Plectophanes hollowayae is a species of araneomorph spider in the family Cycloctenidae. This species is endemic to New Zealand and was first described by Ray Forster in 1964 and named in honour of Beverley Holloway. The holotype specimen was collected by Beverley Holloway and Richard Dell at Solomon Island, off Stewart Island, during the 1955 Dominion Museum expedition.

== Taxonomy ==
Plectophanes hollowayae is a member of the family Cycloctenidae. It was described by Ray Forster in 1964 and named in honour of one of the collectors, Beverly Holloway. Originally described in the family Toxopidae, Forster later transferred all members of the genus Plectophanes to Cycloctenidae. The original species name was Plectophanes hollowayi, but this was later corrected to P. hollowayae. Although the reason was not stated, it is assumed the change to an -ae ending was to align with standard procedure when a species is named after a female. The holotype specimen is held at Te Papa.

== Description ==
This species has eyes on a projection forward of the chelicerae, which is a typical feature for this genus. The colour of the carapace is red brown and the abdomen creamy white with a median band that expands into four faint chevrons. Forster stated that it most closely related to Plectophanes archeyi but can be distinguished by the form of the female epigynum and the arrangement of trichobothria on the legs. In P. hollowayae both the triangular projection of the epigynum and the epigynal depression are broader posteriorly than in P. archeyi. Plectophanes hollowayi has more trichobothria.

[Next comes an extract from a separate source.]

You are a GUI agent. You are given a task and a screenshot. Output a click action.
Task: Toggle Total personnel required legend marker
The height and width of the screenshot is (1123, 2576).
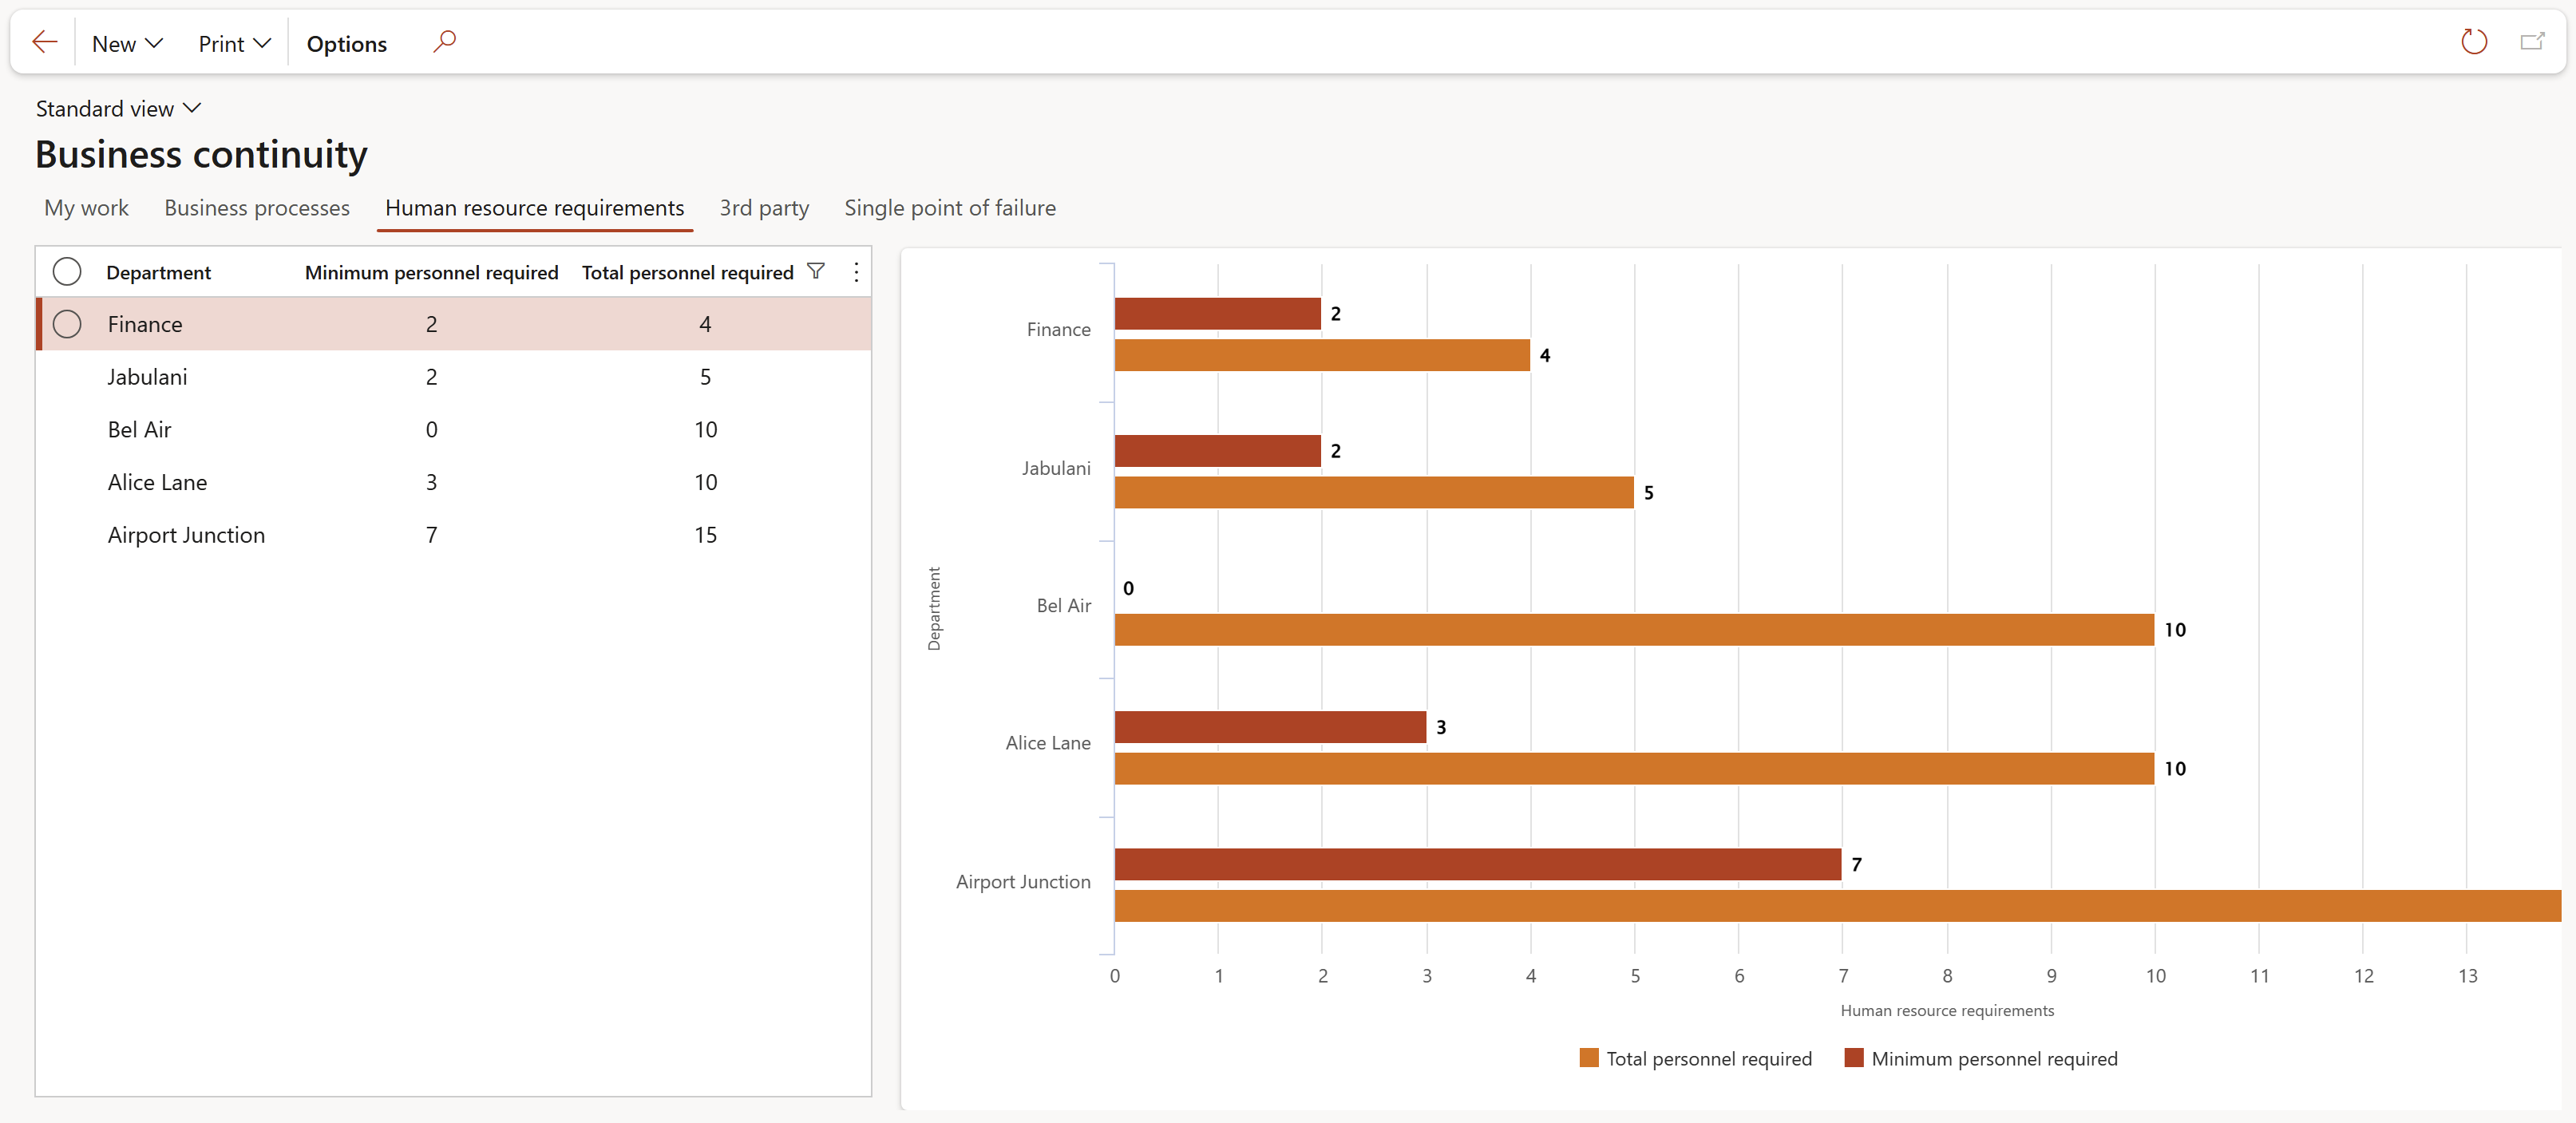pyautogui.click(x=1588, y=1058)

The male has not been described.

== Distribution ==
Plectophanes hollowayae has only been collected once from Solomon Island / Rerewhakaupoko, south-west of Stewart Island / Rakiura. This specimen, (the holotype) was collected by Beverley Holloway and Richard Dell during the 1955 Dominion Museum expedition.

== Conservation status ==
Plectophanes hollowayae has been assessed under the New Zealand Threat Classification System and categorised as Data Deficient (DD). It has also been given the qualifiers Data Poor Size (DPS), Data Poor Trend (DPT) and One Location (OL).